This case has the additional trauma of sudden death, so the utmost care and sensitivity is essential. Even children from a religion which preaches eternal life, or death as a beginning not an end, will find it hard to bear.
Children need various kinds of help, depending on their age and personality. Some may conceal their fear or grief and suffer inside themselves, while others may cry openly, or look distressed. Letting them talk about the teacher in a way that expresses and eases their emotions, rather than heightens them, can be positive. If children are old enough, talking about death can help: emphasise that today's children will probably live to be 100, that many people believe death is not the end.
helplessness can often be overcome a little if children do something - create a memorial corner, put up a plaque, take part in a service of remembrance, write to the teacher's family, produce a book of memories, plant a tree. One of the regional winners of last year's Teaching Awards, a teacher new to the profession, was superb at finding positive ways of grieving for a secondary class that had lost one of its members.
For any children who find the event too traumatic, you could investigate bereavement counselling. One long-standing charity, Cruse Bereavement Care, has a special "helping children" section on its website, www.crusebereavementcare.org.uk. It also has a 24-hour telephone helpline: 0870 167 1677. The London Bereavement Centre's website (www.bereavement.org.uk) has contact details for the London area.
Keep memories alive
Recognise the shock and grief by holding an early assembly. Light a candle, have a minute's silence. Later, plan a special assembly of remembrance with opportunities for pupils to contribute if they wish.
Give the children time to talk and answer questions honestly. Accept tears and acknowledge that you are upset too. It is not callous to be aware that this can be a valuable opportunity for learning and personal growth for the pupils. Do not be shocked if children act out scenes of death. This is part of the process of coming to terms with it. And do not be shocked if a pupil resents the attention the event is getting and behaves badly or expresses resentment.
Find opportunities to help parents understand that the shock to their children may not be immediate, and a pupil might need particular understanding or even professional help some time after. Acknowledge that parents can also be upset and will want to talk. Make it easy for pupils to attend the funeral if this is what the family wishes.
In the longer term, consider if there should be something permanent in the school - a tree, plaque, or other memorial appropriate to the interests of the person who has died.

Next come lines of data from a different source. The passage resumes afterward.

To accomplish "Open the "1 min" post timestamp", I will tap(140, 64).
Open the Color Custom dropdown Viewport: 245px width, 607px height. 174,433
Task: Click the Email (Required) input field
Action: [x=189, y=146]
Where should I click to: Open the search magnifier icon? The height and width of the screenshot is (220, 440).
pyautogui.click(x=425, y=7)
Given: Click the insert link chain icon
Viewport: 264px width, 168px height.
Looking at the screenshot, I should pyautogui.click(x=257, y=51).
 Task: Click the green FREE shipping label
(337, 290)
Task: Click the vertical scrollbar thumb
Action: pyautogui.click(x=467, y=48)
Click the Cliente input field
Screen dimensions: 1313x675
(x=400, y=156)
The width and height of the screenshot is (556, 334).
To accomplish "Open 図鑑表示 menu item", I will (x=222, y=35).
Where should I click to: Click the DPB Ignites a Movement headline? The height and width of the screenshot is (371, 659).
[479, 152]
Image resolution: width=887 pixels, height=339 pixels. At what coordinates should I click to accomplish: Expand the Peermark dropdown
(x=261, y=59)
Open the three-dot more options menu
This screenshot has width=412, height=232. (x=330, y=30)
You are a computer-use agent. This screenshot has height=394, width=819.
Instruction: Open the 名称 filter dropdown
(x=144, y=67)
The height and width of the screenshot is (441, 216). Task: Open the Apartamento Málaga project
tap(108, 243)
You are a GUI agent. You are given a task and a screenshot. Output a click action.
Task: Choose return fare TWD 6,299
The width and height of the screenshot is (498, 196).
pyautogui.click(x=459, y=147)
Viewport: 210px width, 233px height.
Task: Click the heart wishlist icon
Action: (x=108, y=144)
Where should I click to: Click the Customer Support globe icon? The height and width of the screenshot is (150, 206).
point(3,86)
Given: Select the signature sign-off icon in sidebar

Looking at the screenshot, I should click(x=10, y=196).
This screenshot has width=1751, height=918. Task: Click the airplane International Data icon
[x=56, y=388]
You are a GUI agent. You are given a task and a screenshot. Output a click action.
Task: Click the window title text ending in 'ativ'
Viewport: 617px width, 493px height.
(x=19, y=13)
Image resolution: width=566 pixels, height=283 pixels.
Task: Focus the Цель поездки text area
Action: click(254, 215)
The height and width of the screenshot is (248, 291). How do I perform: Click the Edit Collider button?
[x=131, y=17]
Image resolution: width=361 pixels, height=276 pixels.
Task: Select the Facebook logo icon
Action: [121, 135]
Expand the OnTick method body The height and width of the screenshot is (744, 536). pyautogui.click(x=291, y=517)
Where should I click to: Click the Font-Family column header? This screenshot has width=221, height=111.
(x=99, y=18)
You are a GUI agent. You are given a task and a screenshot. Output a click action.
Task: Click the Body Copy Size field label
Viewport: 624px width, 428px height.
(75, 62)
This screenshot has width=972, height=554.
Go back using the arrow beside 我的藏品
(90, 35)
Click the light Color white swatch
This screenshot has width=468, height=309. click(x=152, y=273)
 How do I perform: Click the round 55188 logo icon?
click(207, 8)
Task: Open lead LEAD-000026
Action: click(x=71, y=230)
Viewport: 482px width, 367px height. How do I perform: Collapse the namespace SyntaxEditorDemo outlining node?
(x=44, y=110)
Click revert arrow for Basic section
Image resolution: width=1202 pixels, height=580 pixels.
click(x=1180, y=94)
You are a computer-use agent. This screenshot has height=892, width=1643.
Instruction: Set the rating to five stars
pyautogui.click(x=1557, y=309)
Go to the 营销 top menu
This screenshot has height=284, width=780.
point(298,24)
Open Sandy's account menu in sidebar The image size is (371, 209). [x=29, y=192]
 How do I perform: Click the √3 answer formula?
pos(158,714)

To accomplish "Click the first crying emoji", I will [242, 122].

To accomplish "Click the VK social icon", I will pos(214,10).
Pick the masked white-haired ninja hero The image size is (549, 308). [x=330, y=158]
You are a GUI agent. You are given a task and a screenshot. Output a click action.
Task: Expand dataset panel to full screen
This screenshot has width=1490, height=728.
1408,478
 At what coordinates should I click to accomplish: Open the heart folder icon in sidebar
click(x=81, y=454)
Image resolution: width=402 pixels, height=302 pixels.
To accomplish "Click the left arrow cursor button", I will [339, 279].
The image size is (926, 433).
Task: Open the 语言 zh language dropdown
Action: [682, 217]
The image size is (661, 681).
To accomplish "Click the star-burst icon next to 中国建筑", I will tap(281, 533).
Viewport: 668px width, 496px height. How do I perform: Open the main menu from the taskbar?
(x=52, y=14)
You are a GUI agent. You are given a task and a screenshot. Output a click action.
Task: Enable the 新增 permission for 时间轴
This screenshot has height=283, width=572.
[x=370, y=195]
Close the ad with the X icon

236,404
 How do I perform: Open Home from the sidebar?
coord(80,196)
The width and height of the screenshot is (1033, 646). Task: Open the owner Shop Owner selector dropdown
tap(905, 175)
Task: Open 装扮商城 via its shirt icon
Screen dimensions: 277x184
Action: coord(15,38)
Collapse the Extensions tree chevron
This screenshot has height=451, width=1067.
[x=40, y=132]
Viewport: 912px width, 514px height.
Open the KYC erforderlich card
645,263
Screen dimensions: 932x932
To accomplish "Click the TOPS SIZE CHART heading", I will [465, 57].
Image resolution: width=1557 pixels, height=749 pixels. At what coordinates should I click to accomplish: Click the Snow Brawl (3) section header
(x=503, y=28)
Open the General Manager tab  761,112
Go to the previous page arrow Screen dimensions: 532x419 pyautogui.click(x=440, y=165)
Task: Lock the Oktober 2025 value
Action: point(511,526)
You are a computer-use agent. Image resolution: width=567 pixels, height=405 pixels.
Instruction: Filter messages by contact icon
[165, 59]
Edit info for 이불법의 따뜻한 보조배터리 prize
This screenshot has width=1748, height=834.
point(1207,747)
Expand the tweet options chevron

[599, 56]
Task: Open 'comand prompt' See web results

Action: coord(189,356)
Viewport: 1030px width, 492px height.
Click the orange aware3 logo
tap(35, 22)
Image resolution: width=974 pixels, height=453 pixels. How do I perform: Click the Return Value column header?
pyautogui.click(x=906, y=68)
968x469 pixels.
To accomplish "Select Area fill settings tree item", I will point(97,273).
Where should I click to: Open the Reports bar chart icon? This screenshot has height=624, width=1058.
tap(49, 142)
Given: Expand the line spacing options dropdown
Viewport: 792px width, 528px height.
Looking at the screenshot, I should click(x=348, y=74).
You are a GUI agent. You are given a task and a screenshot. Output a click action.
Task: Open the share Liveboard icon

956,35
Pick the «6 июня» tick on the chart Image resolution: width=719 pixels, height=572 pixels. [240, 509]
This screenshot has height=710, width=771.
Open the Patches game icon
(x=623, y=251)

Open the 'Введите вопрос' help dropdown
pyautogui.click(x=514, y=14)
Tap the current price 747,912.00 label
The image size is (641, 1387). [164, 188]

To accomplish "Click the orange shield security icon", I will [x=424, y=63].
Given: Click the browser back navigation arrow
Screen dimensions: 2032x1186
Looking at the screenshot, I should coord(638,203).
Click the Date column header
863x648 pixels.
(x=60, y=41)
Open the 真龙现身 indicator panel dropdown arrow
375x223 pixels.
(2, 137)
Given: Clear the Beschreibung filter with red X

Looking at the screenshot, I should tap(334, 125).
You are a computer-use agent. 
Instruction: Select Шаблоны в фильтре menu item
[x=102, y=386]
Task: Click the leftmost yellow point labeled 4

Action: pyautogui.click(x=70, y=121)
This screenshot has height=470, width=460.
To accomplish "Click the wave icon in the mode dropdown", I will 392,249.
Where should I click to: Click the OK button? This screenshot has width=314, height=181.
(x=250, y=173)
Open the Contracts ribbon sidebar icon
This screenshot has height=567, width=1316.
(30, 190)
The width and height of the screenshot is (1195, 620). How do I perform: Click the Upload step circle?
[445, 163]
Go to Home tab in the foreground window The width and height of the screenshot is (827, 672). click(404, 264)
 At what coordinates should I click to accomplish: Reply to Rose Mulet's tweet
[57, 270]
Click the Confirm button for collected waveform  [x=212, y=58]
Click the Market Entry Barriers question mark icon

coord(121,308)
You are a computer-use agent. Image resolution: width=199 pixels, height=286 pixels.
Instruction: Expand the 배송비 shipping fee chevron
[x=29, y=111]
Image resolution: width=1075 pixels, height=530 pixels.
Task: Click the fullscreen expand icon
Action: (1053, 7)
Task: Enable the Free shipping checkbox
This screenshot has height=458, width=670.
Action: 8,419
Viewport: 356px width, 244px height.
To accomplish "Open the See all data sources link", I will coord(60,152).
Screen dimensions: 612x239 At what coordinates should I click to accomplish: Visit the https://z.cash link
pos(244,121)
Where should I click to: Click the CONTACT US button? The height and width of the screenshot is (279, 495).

Continue to talk about the dead person in a matter of fact way. ("Mrs Jones was very good at that," or "You would have done that when you were in Mr Smith's class.") If there are photos around the school, ensure that the dead person continues to be represented in them.
Keep in mind that it is the person's relatives who are primarily bereaved. Help the children to understand how they may gain comfort by finding ways to support the family through thoughts, prayers, messages. However sad we feel, not all the school community will feel the same. Our job is still to maintain a degree of detachment and provide a framework of routine and work, in a way which is supportive to all pupils.
Ruth Fawcett, email
Just get on with it
For God's sake, you'd think this generation had invented death. Significant adult? Lord help us. This mawkish preoccupation with the second most natural thing in the world is worrying. You do what everybody else does - buy some Kleenex, have a good cry and get on with your lives. Above all, don't pander to socially constructed neuroses.
Chris Haughton, email
Children will come to terms with loss
Children are extremely adaptable - often more so than we give them credit for. In such a sad situation, they will want to write about their memories of the teacher and may want to put on a special assembly in which they read their work to the school. They may want a small but permanent memorial.
By the time they reach Year 6, many children will have some knowledge or experience of situations involving death, but families tend to treat the subject in a variety of ways, some shielding their children from it and others being open and straightforward. It would be helpful for a senior member of staff to discuss the topic of death and perhaps the circumstances surrounding the loss of the teacher with the class. The children could well have questions, and a sensitive but straightforward approach could be beneficial. Having said this, the children will quickly accept a new teacher and adapt accordingly, and although the children should retain fond memories of their previous teacher, the loss shouldn't be dwelt upon unnecessarily.